Download or read book From Impacts to Adaptation written by and published by Canadian Museum of Civilization/Musee Canadien Des Civilisations. This book was released on 2008 with total page 448 pages. Available in PDF, EPUB and Kindle. Book excerpt: Discusses current and future risks and opportunities that climate change presents to Canada, with a focus on human and managed systems. Based on analysis of existing knowledge.
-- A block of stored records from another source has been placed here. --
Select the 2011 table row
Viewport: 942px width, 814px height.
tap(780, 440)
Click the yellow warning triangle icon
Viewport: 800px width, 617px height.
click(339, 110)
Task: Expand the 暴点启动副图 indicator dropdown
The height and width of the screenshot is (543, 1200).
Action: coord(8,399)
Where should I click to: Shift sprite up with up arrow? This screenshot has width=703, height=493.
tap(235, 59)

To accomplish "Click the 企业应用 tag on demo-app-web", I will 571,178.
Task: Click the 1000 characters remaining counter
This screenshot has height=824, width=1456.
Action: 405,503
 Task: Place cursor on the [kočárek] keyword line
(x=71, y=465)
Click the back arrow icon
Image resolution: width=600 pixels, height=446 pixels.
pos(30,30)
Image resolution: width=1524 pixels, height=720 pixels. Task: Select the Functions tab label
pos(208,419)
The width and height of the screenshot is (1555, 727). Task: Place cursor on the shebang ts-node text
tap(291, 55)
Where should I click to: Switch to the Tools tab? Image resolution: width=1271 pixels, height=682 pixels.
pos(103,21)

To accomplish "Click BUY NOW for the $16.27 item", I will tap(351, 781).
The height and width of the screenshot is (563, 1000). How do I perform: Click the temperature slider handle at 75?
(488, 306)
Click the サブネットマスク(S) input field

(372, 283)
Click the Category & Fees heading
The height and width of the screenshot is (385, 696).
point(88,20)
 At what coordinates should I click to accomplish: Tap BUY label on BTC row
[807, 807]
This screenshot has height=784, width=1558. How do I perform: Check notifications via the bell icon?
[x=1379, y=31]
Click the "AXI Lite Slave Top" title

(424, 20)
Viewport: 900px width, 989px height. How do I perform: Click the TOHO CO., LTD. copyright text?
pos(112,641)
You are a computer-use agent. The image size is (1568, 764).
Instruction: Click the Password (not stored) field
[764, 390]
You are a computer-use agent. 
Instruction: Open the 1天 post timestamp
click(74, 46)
Book Stepping Up to the Climate Change Challenge

Download or read book Stepping Up to the Climate Change Challenge written by David Noble and published by . This book was released on 2008 with total page 119 pages. Available in PDF, EPUB and Kindle. Book excerpt:

Book Arctic Voices

    Book Details:
  • Author : Subhankar Banerjee
  • Publisher : Seven Stories Press
  • Release : 2012-07-03
  • ISBN : 1609803868
  • Pages : 594 pages

Download or read book Arctic Voices written by Subhankar Banerjee and published by Seven Stories Press. This book was released on 2012-07-03 with total page 594 pages. Available in PDF, EPUB and Kindle. Book excerpt: "One of the great strengths of Arctic Voices is that it shows how Alaska and the Arctic are tied to the places where most of us live. In this impassioned book, Banerjee shows a situation so serious that it has created a movement, where 'voices of resistance are gathering, are getting louder and louder.' May his heartfelt efforts magnify them. The climate changes that are coming have hit soon and hard in the Arctic, and their consequences may be starkest there."–Ian Frazier, The New York Review of Books A pristine environment of ecological richness and biodiversity. Home to generations of indigenous people for thousands of years. The location of vast quantities of oil, natural gas and coal. Largely uninhabited and long at the margins of global affairs, in the last decade Arctic Alaska has quickly become the most contested land in recent US history. World-renowned photographer, writer, and activist Subhankar Banerjee brings together first-person narratives from more than thirty prominent activists, writers, and researchers who address issues of climate change, resource war, and human rights with stunning urgency and groundbreaking research. From Gwich'in activist Sarah James's impassioned appeal, "We Are the Ones Who Have Everything to Lose," during the UN Climate Conference in Copenhagen in 2009 to an original piece by acclaimed historian Dan O'Neill about his recent trips to the Yukon Flats fish camps, Arctic Voices is a window into a remarkable region. Other contributors include Seth Kantner, Velma Wallis, Nick Jans, Debbie Miller, Andri Snaer Magnason, George Schaller, George Archibald, Cindy Shogan, and Peter Matthiessen.

Book Climate Change Impacts and Adaptation

Download or read book Climate Change Impacts and Adaptation written by Climate Change Impacts and Adaptation Program (Canada) and published by Canadian Government Publishing. This book was released on 2004 with total page 204 pages. Available in PDF, EPUB and Kindle. Book excerpt: This report provides an overview of research in the field of climate change impacts & adaptation over the past five years as it relates to Canada. It begins with a chapter that introduces key concepts in climate change impacts & adaptation research, and discusses current directions in understanding vulnerability, scenarios, and costing. This is followed by seven chapters that each focus on sectors of key importance to Canada: water resources, agriculture, forestry, coastal zone, fisheries, transportation, and human health & well-being. For each sector, the report reviews the potential impacts of climate change along with options available for Canadians to adapt to those impacts. Knowledge gaps and research needs are also identified.